We're not talking sky-darkening swarms, but a few dozen beetles on a rosebush can be a problem. Flowers and leaves will be damaged extensively in just one day, or even a few hours.

My next-door neighbor doesn't grow roses, but he has a young American Linden tree that the beetles just devour. The tree is small, but tall enough that you can't get at the beetles, and all of the leaves end up looking like lace. The tree is hanging in there though.

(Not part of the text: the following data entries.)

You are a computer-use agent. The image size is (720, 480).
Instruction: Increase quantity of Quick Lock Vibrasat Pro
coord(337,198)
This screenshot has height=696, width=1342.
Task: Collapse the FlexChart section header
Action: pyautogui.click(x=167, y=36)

Japanese beetles have one trait that makes them somewhat vulnerable: their first line of defense is to let go and fall down, either to the ground or to start flying after a short fall. If you're carrying one of these:


...then you've got a potent weapon against them. No, it's not a foamy cup of beer (although that might help some days) -- it's soapy water. Hold the bucket below the beetles, tap them or the branch they're on, and they fall right into the suds. They are unable to climb out, so they drown.

It's best to do this in the morning while the beetles are sluggish. Later in the day they're too quick and you won't get nearly as many into the bucket.

Interesting fact: if you leave a bucket of beetles in soapy water out on the deck overnight, something (raccoons I think) will eat all of the beetle carcasses. Apparently they like the taste of the beetles much more than they dislike the taste of the soap.



In the end though, the only thing that really stops the attack of the Japanese beetles is the calendar. After about a month all of the beetles are gone, and we're safe until next June. That gives the roses plenty of time to recover and bloom virtually care-free for the rest of the summer.

Well, except for the deer that keep munching on them that is.